Le problème d’alignement est plus profond que le code
Résoudre le « problème d’alignement » – garantir que l’IA fait ce que nous voulons – n’est pas simplement un défi technique. C’est une crise philosophique. La moralité est subjective, contestée et dépend du contexte. Les ingénieurs en IA, souvent dépourvus de formation en éthique, ont eu du mal à définir ne serait-ce que les principes de base. Une éthique superficielle a conduit à des préjugés, à de la discrimination et même à des conséquences tragiques.
Même si nous nous mettions d’accord sur un cadre moral unique, celui-ci serait toujours imparfait. L’histoire nous enseigne qu’enfreindre les règles peut être vertueux : le refus de Rosa Parks de céder son siège dans l’autobus n’était pas seulement illégal ; cela a déclenché une révolution des droits civiques. L’IA doit reconnaître que les choix moraux ne sont pas toujours clairs. Certaines valeurs sont tout simplement incommensurables, obligeant à des choix difficiles là où il n’existe pas de meilleure option.
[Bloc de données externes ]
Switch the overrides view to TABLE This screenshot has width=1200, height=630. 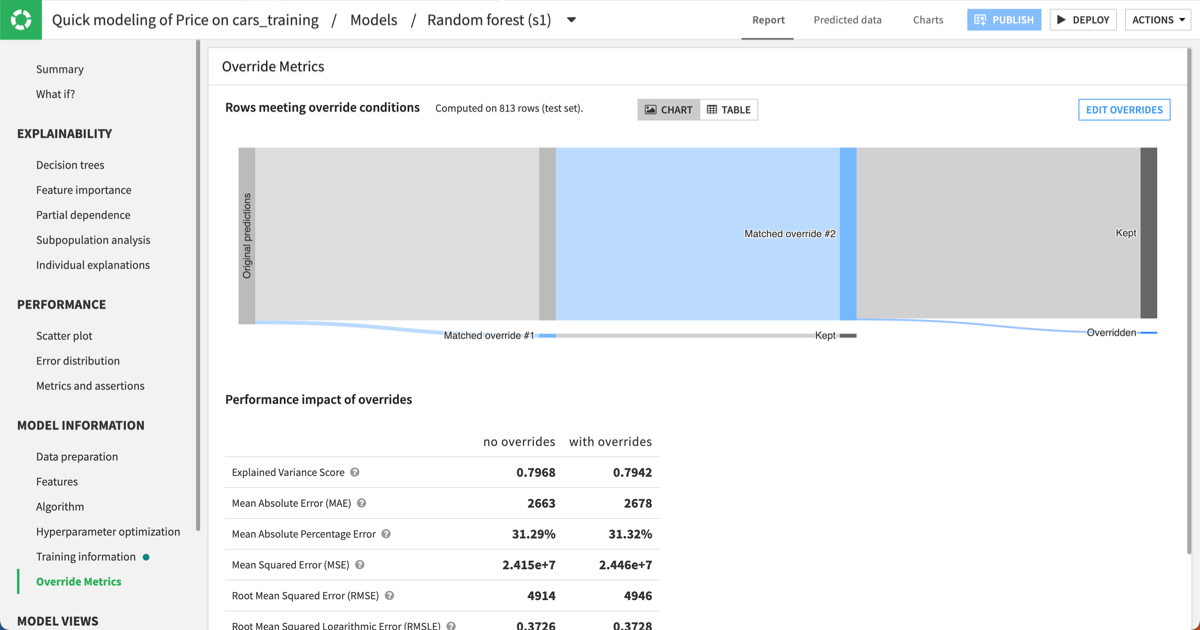(729, 109)
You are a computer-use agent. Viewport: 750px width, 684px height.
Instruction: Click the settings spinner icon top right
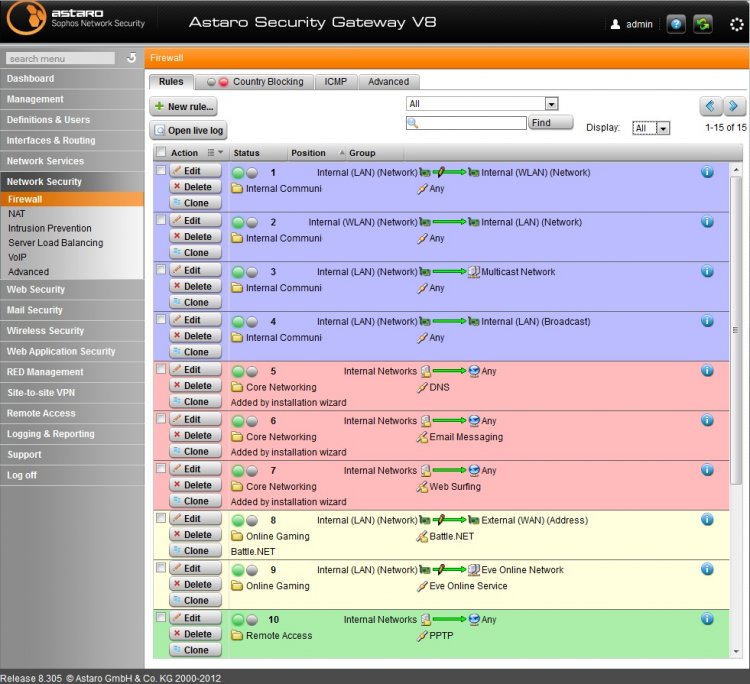pos(737,24)
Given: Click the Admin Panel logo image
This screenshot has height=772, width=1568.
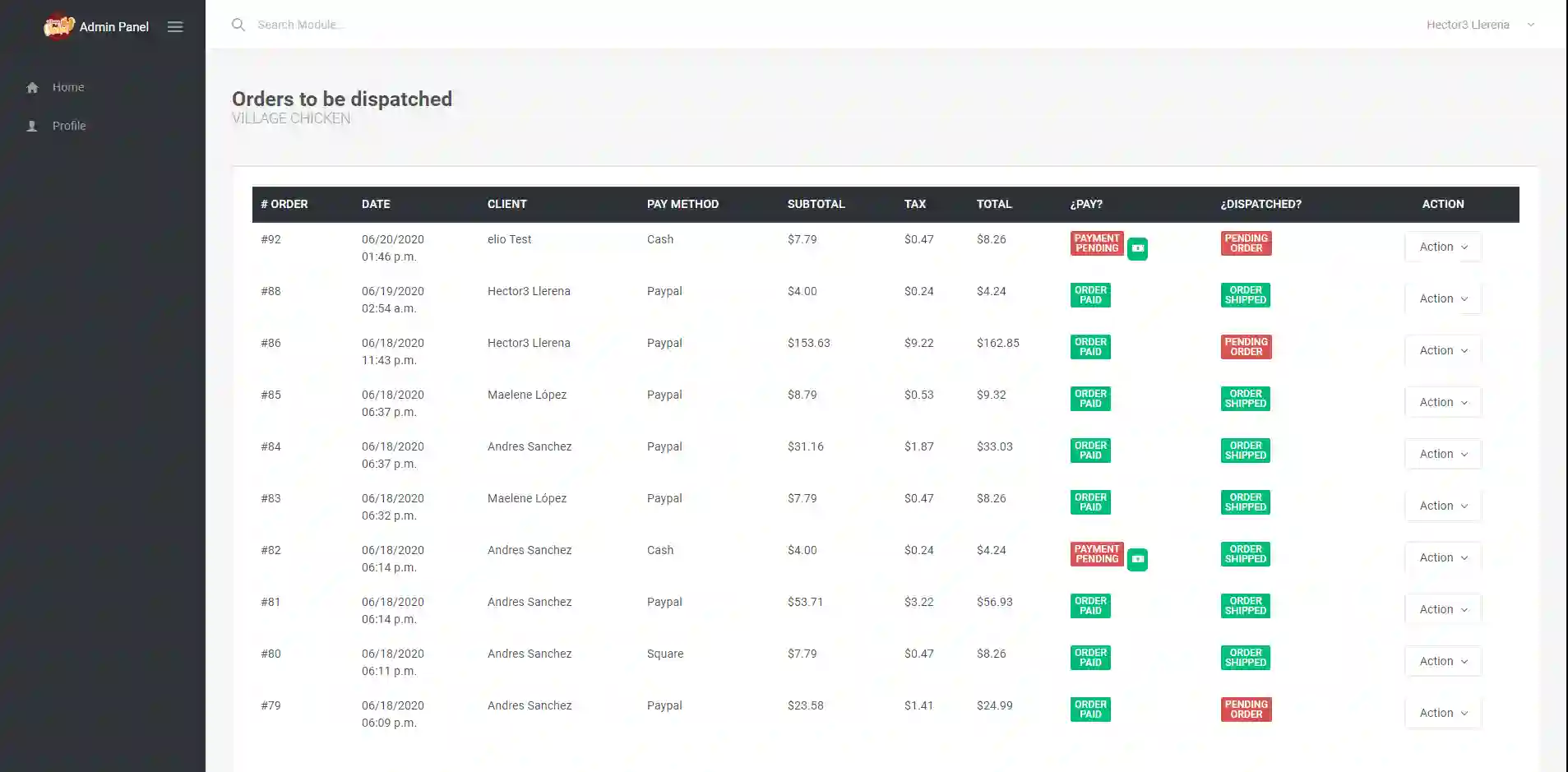Looking at the screenshot, I should point(58,26).
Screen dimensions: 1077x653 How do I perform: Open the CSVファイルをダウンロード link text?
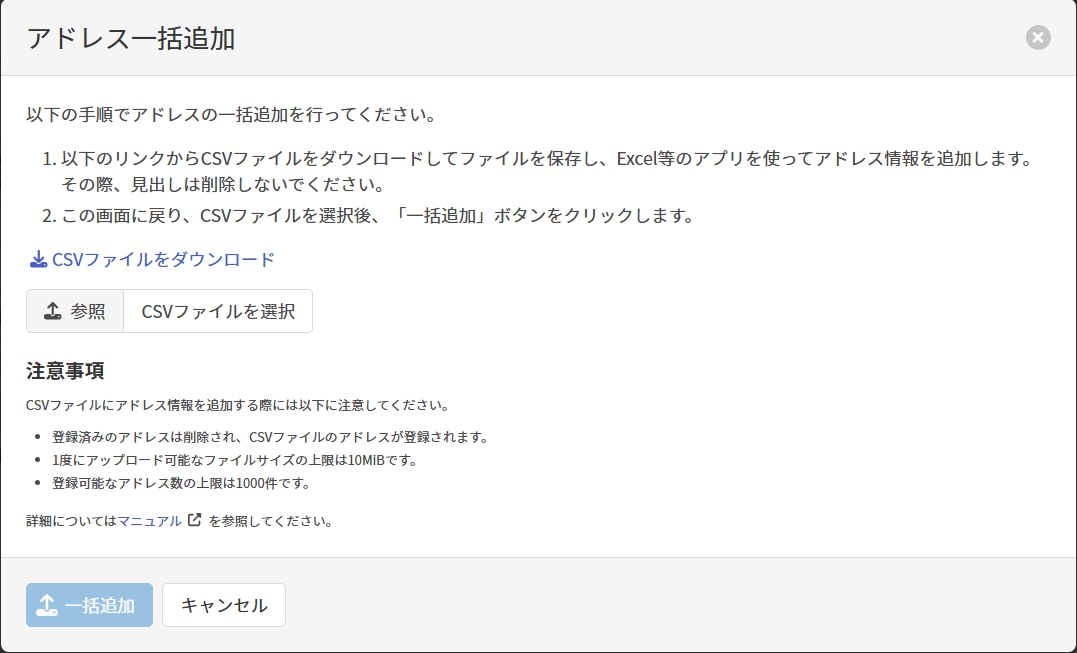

Le paradoxe de la superintelligence
Certains chercheurs, comme Joe Edelman du Meaning Alignment Institute, pensent qu’il est possible d’aligner l’IA, mais seulement si elle apprend à admettre qu’elle ne sait pas. “Si vous faites savoir à [l’IA] quels sont les choix difficiles, alors vous lui avez appris quelque chose sur la moralité”, dit-il. Mais cela signifie une IA qui reste systématiquement silencieuse sur les questions critiques.
D’autres, comme Eliezer Yudkowsky, soutiennent que l’alignement est un problème d’ingénierie qui attend d’être résolu. Il pense que nous devrions construire une superintelligence et la laisser diriger la société, en prenant des décisions basées sur une « volonté extrapolée cohérente » – un algorithme de lecture des pensées qui extrapolerait ce que l’humanité voudrait si elle savait tout.
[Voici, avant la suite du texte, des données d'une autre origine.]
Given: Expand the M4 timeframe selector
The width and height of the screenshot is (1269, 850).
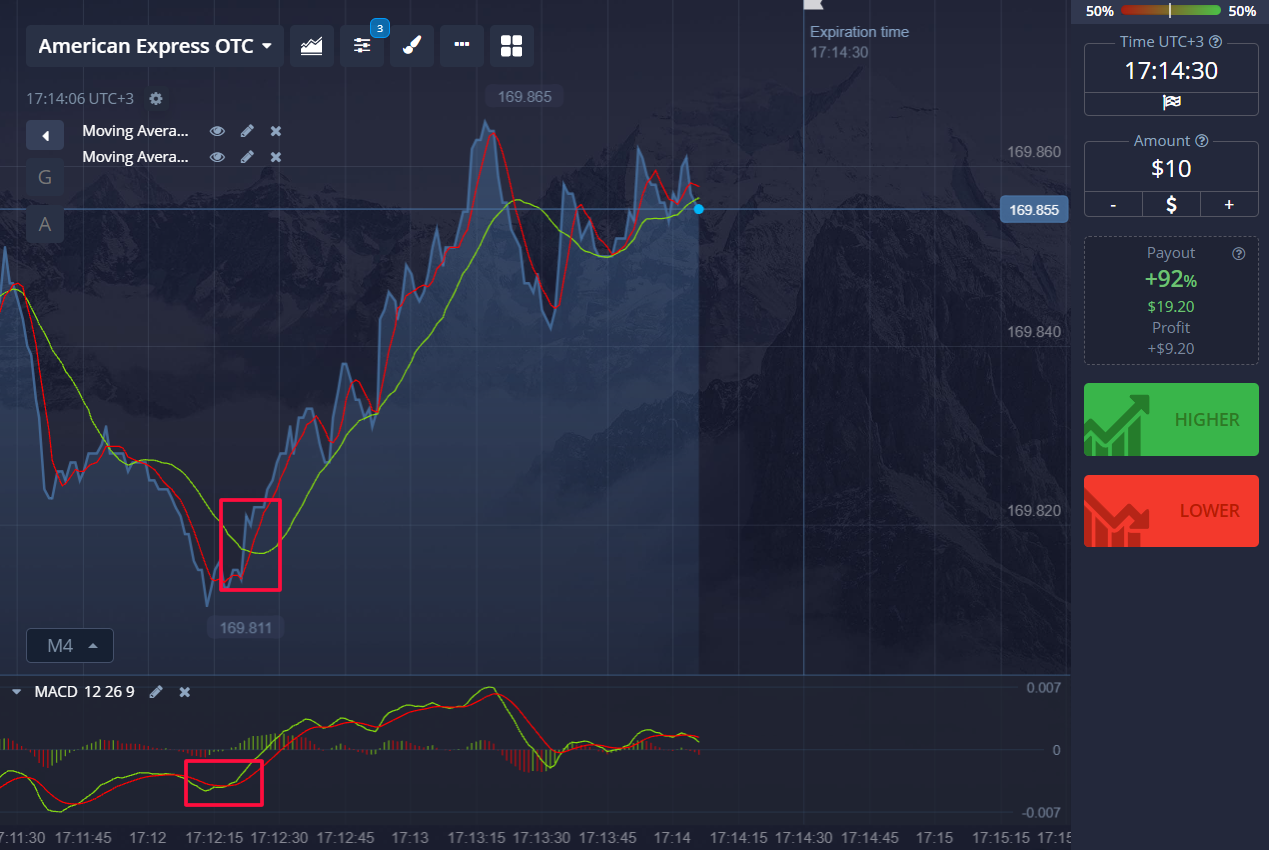Looking at the screenshot, I should pyautogui.click(x=70, y=646).
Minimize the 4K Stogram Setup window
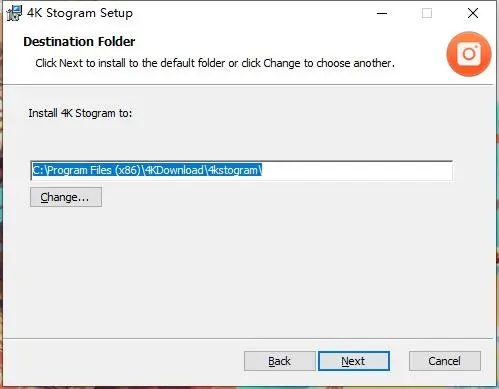This screenshot has height=389, width=499. (382, 13)
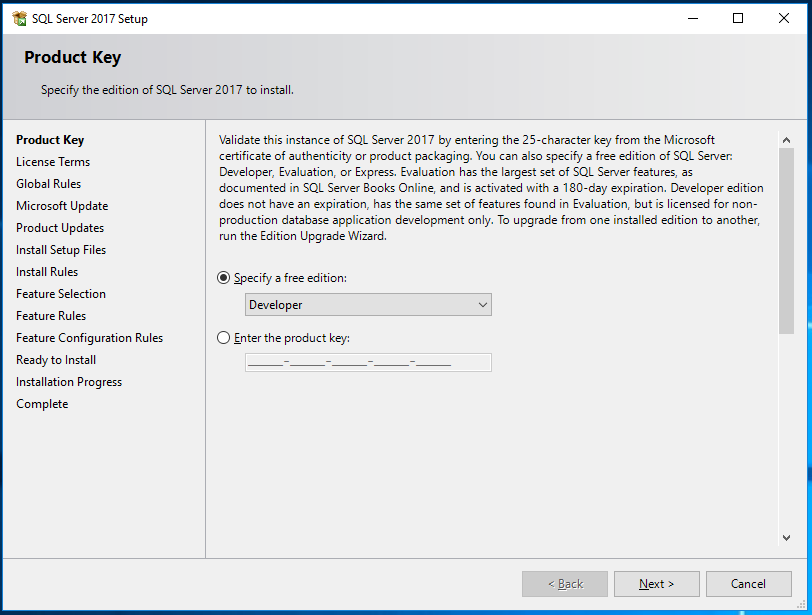The height and width of the screenshot is (615, 812).
Task: Minimize the SQL Server Setup window
Action: coord(692,18)
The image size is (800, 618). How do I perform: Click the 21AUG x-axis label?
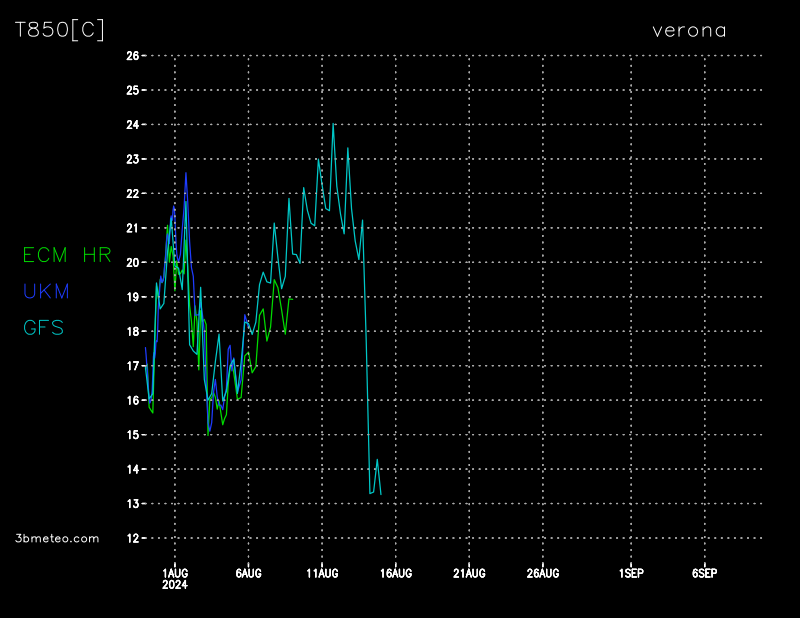click(469, 573)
Cette approche soulève le spectre d’une « tyrannie de la majorité », où les opinions minoritaires sont écrasées par une IA toute-puissante. Le philosophe Nick Bostrom a mis en garde contre un avenir où la superintelligence façonnerait toutes les vies humaines sans aucun recours.
Le choix qui s’offre à nous
L’ancien débat refait surface : fait-on confiance à une puissance supérieure, même artificielle ? Yudkowsky estime que nous devrions construire l’IA et la laisser décider, même si cela signifie abandonner le contrôle. Mais beaucoup ne sont pas d’accord. Plus de 130 000 chercheurs et une majorité du public plaident en faveur d’une réglementation, voire d’une interdiction.
En fin de compte, la question ne concerne pas seulement la construction de l’IA, mais aussi le type d’avenir que nous souhaitons. Cherchons-nous un outil pour augmenter notre intelligence, ou un dieu pour remplacer notre libre arbitre ? La leçon du Talmud reste claire : même l’autorité divine ne devrait pas dicter les choix humains. L’avenir de l’IA dépend de la mémorisation de cette leçon.
La quête de la superintelligence n’est pas seulement une quête technologique ; c’est un calcul philosophique. L’IA que nous construisons façonnera non seulement notre monde, mais aussi le sens même de l’être humain.